Third generation semiconductor

1.Semiconductor introduction

Semiconductor is a substance with electrical conductivity between insulator and conductor. The difference between semiconductor and insulator mainly comes from the different band widths.

In the industry, the so-called "generation" division of semiconductors refers to the division by material:

[First generation semiconductor] mainly refers to the semiconductor devices with silicon (Si) and germanium (Ge) as materials.

[Second-generation semiconductor] refers to compound semiconductor mainly composed of gallium arsenide (GaAs) and indium antimonide (InSb).

[Third generation semiconductor] includes wide-band gap compound semiconductors represented by silicon carbide (SiC) and gallium nitride (GaN). Silicon carbide and gallium nitride have their own advantages and disadvantages in material properties, so they have different emphasis and complementarity in the application field.

2.SiC wafer processing solutions

Among the third-generation semiconductor materials, SiC has the characteristics of large forbidden band width, high breakdown electric field, high saturation electron drift speed, and large thermal conductivity, and can be applied to high-voltage environments above 1200 volts, so it has obvious advantages in harsh environments and can be widely used in modern industrial fields such as new energy vehicles, 5G communications, photovoltaic power generation, rail transportation, smart grid, and aerospace.

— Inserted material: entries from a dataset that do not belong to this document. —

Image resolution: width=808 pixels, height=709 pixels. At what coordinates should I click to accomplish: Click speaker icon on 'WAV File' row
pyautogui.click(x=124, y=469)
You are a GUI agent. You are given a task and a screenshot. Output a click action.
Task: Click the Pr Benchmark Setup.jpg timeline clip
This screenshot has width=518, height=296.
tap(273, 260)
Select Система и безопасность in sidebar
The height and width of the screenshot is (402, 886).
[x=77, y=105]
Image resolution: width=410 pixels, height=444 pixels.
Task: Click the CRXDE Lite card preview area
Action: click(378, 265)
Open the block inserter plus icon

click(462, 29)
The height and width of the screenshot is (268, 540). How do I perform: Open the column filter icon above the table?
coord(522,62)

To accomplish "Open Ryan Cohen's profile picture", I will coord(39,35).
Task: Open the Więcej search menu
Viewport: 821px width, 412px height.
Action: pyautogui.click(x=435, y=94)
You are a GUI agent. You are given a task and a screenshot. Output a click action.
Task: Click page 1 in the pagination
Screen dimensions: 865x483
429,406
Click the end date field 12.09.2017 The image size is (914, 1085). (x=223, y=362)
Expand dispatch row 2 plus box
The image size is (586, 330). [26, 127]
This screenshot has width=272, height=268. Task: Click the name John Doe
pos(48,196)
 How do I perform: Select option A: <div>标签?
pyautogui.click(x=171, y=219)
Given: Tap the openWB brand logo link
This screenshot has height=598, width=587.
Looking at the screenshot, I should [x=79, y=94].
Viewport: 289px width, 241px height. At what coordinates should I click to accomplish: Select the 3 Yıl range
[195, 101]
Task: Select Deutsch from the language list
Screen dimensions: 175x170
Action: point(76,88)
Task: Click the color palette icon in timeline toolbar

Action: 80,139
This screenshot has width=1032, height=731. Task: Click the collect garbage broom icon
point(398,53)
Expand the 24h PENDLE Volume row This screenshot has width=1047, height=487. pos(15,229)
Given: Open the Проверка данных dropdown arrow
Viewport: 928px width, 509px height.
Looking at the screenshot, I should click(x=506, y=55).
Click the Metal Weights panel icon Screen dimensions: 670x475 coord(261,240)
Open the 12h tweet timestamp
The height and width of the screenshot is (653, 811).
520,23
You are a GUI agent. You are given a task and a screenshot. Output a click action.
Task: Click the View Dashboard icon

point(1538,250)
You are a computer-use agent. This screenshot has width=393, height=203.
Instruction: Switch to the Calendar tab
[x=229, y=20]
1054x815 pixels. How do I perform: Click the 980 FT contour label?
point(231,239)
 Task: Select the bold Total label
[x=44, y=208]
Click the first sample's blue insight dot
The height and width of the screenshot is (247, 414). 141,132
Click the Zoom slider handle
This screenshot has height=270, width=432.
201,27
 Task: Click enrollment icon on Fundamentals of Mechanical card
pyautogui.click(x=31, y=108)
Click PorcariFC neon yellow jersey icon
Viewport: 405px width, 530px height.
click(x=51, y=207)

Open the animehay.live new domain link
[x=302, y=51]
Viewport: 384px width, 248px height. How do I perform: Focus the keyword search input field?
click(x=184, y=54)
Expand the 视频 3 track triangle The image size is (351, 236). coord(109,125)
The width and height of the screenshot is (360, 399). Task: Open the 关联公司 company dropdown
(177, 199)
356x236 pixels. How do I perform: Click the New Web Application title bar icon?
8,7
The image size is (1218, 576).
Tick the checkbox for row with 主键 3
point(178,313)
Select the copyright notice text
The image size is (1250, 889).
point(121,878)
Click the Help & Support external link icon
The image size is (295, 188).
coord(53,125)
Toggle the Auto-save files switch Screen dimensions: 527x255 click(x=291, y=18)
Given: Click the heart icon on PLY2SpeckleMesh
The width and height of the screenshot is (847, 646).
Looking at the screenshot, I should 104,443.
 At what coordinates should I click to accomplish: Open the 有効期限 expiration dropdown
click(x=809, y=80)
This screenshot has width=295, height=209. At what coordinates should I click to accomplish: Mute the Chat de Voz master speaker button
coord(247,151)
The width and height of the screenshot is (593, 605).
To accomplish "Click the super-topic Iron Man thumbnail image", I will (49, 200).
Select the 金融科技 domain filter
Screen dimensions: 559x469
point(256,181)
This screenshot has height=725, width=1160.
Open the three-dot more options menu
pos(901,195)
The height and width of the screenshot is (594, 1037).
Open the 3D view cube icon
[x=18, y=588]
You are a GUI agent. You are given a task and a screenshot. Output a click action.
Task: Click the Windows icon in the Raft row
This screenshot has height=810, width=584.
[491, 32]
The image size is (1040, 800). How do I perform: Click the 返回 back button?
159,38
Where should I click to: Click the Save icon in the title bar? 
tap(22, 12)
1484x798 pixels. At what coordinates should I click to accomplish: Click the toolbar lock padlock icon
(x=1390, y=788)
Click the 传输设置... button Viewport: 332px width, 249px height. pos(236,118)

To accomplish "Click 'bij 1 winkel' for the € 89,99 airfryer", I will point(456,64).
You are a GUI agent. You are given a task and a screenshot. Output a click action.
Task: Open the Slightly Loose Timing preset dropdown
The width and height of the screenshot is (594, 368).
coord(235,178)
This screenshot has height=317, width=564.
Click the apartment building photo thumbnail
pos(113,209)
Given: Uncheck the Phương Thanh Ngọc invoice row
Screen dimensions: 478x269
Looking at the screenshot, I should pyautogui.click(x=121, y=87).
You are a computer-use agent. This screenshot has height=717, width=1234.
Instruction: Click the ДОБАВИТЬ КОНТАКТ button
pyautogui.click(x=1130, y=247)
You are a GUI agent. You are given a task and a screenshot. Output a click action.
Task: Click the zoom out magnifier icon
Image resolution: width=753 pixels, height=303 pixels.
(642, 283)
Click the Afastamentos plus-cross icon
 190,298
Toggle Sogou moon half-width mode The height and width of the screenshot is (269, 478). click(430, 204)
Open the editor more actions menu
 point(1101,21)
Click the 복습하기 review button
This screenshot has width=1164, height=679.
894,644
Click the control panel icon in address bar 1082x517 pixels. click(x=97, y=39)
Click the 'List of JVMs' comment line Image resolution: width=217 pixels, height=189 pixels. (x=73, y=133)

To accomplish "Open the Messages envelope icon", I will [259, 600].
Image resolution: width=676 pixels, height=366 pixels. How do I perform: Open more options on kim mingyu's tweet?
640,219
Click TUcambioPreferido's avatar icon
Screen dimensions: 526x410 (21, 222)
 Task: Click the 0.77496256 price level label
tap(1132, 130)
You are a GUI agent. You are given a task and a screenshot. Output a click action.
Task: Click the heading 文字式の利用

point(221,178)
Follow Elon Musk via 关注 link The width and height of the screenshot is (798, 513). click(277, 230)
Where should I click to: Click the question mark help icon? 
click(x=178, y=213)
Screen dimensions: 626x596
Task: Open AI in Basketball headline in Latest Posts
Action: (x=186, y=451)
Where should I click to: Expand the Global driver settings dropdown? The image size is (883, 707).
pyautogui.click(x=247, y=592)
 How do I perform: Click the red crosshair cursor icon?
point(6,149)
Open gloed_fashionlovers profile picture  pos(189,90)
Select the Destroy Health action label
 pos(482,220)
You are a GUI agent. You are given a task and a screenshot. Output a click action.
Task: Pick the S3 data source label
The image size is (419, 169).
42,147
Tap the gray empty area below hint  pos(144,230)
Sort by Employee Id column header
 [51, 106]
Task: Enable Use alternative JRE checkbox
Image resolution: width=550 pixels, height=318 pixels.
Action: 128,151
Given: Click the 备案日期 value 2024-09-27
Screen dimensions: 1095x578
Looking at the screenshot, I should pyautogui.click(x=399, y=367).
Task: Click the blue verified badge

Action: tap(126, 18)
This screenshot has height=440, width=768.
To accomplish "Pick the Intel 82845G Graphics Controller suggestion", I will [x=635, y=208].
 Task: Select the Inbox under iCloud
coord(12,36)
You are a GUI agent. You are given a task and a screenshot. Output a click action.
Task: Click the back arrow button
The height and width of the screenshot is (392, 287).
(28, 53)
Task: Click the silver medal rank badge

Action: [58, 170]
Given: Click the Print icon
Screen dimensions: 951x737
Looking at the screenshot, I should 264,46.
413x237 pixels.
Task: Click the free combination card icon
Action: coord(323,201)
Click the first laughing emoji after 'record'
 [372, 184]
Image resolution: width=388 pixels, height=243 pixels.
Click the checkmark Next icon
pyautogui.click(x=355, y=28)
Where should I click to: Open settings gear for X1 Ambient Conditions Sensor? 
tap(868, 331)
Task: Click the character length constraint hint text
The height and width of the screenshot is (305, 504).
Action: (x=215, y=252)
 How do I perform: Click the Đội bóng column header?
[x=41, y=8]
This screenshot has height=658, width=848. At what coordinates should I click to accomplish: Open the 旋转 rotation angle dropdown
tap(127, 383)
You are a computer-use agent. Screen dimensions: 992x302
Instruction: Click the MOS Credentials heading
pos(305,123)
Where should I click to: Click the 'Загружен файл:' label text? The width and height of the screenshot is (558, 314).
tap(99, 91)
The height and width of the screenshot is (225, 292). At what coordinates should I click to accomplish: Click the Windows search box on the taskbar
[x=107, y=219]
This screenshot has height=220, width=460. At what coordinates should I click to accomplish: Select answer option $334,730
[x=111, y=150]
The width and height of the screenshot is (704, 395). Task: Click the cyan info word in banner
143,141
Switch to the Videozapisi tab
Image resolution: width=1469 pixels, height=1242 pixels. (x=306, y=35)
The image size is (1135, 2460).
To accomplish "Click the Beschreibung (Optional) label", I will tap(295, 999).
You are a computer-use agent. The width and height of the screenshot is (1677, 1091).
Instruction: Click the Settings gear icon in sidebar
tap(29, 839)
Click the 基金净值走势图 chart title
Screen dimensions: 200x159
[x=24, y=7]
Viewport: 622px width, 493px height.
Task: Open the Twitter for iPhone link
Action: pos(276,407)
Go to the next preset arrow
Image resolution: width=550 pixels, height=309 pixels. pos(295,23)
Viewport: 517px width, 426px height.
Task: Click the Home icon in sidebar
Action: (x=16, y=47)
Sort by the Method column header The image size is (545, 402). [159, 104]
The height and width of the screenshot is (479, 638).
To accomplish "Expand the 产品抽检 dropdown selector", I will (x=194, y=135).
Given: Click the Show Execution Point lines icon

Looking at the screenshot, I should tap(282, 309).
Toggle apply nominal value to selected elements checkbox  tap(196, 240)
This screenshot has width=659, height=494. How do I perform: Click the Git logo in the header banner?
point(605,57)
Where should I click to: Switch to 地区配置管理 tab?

However, the high hardness, high brittleness, good wear resistance and extremely stable chemical properties of SiC crystals make the processing of SiC wafers very difficult. Diamond, on the other hand, is the hardest substance known to exist naturally and is best suited for processing SiC wafers.

The ultra-precision machining process of SiC single crystal wafers, according to its processing sequence, mainly goes through the following processes: multi-line cutting, double-sided rough grinding, double-sided fine grinding, double-sided chemical mechanical polishing and Si-side CMP.



Multi-wire cutting (MWS) processing results

Parameters Processing data
Cutting time(h) 100-120
TTV(um) <10
Warp(um) <30
Bow(um) <15

Double-sided rough grinding DSL processing effect

Parameters Processing data
Removal rate(um/min) 1-1.5
TTV(um) <2
Warp(um) 15-30
Bow(um) <10

Double-sided fine grinding DMP machining results

Parameters Processing data
Removal rate(um/min) 0.3-0.4
TTV(um) <2
Ra(nm) <1

3.Gallium nitride wafer processing solutions

As a typical third-generation semiconductor material, gallium nitride (GaN) is difficult to prepare in wafer preparation technology. As the single crystal material for the preparation of gallium nitride cannot be directly obtained from nature, the main preparation method of gallium nitride is epitaxy on sapphire, silicon carbide, silicon and other heterogeneous substrates.

At present, two thirds of GaN devices are used in military electronics, such as military communications, electronics, jamming, radar and other fields. In the civil field, gallium nitride is mainly used in communication base stations, power devices and other fields. In the future, it will be widely used in 5G base stations, new energy vehicles, ultra-high voltage, data centers and other scenarios.

The ultra-precision processing of gallium nitride substrate mainly goes through the following processes according to its processing sequence: double-sided grinding, single-side fine grinding and single-side fine polishing.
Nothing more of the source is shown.